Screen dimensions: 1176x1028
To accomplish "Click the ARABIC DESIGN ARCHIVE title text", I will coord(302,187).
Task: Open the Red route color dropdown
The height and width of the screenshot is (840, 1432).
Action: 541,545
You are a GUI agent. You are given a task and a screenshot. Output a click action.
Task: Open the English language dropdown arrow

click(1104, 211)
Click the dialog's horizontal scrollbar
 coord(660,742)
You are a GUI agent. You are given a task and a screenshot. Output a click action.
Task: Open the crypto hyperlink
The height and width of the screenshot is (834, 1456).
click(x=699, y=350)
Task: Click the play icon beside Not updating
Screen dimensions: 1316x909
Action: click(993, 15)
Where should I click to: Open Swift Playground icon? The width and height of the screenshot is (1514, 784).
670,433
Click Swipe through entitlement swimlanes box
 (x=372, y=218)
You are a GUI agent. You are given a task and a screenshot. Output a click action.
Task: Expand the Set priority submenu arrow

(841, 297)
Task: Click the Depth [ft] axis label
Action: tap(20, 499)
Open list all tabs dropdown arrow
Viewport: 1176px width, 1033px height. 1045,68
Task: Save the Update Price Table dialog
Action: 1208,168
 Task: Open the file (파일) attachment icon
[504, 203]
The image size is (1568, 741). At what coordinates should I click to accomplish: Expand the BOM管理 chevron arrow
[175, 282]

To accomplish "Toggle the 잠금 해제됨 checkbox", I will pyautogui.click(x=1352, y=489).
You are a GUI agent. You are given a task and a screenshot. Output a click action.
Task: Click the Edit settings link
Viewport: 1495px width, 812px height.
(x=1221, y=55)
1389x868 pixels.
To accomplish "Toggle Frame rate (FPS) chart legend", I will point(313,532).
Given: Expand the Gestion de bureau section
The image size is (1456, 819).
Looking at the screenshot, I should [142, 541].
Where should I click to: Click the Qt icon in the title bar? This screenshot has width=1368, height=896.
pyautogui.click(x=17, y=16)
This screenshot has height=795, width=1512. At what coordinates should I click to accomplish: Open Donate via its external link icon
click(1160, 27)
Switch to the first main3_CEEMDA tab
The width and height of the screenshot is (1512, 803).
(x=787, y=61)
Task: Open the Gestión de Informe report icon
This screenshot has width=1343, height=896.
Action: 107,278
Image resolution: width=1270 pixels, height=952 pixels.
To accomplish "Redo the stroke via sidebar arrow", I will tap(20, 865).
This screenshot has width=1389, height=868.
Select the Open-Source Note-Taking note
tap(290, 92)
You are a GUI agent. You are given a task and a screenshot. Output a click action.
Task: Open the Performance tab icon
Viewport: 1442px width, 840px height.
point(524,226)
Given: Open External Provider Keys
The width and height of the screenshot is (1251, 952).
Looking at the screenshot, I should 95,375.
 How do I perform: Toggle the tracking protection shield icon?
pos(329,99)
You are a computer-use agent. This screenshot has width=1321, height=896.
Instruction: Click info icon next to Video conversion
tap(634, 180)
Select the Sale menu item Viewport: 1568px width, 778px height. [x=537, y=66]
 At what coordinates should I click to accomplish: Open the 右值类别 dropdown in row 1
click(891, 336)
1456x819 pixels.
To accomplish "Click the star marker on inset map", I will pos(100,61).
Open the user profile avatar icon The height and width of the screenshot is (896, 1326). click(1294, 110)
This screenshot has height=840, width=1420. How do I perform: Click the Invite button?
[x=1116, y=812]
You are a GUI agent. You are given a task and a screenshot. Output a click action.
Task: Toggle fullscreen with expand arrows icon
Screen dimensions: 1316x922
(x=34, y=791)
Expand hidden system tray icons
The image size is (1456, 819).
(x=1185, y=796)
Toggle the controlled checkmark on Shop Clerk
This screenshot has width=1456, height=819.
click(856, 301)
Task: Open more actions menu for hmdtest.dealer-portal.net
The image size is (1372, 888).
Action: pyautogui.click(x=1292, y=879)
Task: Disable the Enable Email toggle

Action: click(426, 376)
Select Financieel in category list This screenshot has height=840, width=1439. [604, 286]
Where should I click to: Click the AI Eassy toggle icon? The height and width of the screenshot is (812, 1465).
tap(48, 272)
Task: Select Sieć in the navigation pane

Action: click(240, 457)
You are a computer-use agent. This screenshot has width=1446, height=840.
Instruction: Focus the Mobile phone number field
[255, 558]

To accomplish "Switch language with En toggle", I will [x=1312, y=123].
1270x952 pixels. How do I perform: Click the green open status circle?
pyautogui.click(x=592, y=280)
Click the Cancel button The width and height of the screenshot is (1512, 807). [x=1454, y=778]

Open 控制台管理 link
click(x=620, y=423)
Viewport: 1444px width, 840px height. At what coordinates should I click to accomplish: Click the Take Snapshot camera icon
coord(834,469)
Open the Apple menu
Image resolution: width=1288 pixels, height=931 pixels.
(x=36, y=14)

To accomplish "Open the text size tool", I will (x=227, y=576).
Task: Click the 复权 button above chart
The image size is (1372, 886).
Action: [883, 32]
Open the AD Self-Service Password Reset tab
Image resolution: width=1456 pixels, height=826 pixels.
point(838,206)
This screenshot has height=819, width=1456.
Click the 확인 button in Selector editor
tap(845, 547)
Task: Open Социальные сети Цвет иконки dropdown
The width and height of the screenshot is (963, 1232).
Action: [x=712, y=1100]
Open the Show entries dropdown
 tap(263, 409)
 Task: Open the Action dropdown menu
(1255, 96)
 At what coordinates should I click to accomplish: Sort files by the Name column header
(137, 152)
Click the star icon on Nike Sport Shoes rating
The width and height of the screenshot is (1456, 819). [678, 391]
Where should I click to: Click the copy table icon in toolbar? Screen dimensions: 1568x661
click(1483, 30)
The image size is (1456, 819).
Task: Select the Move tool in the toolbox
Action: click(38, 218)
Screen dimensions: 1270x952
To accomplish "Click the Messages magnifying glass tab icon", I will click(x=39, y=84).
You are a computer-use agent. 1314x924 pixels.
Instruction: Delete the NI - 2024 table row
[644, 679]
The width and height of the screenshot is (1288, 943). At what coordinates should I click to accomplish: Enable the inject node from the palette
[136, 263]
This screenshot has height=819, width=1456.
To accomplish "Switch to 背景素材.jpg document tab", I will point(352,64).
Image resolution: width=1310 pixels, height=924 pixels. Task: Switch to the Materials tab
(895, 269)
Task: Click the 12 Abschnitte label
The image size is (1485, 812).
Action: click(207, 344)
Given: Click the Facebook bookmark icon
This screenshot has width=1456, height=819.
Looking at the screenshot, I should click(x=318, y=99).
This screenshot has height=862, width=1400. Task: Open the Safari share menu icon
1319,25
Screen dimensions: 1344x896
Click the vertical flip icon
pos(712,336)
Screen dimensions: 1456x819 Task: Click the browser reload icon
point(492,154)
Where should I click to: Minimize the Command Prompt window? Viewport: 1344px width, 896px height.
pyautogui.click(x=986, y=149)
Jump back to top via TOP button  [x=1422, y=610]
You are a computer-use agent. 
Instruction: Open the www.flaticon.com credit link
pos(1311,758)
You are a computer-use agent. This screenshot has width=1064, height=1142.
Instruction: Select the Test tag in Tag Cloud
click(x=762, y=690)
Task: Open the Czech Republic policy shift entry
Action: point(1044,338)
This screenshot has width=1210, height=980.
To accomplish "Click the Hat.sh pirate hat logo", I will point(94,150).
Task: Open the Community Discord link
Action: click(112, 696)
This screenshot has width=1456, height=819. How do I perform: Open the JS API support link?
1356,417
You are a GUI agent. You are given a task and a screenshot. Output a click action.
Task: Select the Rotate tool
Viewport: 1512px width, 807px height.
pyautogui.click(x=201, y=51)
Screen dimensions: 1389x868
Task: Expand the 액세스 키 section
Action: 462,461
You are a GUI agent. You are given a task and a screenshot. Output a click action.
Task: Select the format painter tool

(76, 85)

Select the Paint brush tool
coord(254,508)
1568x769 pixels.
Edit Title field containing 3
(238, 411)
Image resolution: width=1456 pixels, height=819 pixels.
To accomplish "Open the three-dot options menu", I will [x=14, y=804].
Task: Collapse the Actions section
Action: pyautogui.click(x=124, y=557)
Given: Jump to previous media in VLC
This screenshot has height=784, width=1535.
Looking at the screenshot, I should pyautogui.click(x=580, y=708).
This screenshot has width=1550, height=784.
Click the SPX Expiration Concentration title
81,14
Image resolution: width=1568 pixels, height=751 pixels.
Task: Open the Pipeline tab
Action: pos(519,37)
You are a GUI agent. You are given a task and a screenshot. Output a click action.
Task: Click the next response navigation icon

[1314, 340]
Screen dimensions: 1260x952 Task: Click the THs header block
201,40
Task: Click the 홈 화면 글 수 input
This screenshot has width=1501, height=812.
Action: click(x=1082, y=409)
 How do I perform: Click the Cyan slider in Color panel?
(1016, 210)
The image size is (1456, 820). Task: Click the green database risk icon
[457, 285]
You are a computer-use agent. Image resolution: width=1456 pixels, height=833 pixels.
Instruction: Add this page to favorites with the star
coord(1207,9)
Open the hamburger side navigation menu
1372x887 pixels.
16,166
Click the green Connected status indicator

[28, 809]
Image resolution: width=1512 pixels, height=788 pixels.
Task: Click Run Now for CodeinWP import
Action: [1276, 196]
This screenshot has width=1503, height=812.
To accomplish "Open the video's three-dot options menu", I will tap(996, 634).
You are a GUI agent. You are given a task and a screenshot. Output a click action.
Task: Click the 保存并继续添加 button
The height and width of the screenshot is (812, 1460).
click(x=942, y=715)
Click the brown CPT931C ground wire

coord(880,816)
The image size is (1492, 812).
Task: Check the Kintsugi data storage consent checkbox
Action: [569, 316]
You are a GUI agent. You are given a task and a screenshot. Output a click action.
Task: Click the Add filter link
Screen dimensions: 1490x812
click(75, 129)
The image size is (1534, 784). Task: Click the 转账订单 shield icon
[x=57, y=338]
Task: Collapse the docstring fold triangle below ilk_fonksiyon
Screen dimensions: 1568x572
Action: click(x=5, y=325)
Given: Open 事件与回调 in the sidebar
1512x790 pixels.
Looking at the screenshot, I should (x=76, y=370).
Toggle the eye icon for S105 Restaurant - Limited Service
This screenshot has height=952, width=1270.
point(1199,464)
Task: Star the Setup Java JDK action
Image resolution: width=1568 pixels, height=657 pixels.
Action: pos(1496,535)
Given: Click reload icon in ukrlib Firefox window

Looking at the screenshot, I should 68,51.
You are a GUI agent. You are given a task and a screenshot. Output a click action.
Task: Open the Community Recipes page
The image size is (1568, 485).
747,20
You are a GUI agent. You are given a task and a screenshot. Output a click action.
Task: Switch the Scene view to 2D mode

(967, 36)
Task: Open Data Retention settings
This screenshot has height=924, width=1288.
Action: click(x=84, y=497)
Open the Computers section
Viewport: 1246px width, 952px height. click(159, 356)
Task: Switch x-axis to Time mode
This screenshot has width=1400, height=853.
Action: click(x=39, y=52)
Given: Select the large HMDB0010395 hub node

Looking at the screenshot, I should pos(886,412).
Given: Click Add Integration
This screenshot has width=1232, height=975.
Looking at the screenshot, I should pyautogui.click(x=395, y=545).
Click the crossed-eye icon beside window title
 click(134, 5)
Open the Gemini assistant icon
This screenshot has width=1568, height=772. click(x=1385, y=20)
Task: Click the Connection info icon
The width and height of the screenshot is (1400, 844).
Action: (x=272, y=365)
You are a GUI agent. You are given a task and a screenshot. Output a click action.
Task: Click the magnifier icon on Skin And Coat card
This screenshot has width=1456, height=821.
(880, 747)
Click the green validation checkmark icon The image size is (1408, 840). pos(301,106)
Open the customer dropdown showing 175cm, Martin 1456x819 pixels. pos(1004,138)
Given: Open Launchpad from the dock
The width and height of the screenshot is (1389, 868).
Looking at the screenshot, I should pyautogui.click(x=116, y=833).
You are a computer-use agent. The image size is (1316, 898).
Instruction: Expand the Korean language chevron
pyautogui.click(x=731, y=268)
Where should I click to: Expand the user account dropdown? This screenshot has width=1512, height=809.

**Task instructions**:
The lines that mention the word "Service" should be pulled from the records above.

**Response to the task**:
Open the AD Self-Service Password Reset tab
Toggle the eye icon for S105 Restaurant - Limited Service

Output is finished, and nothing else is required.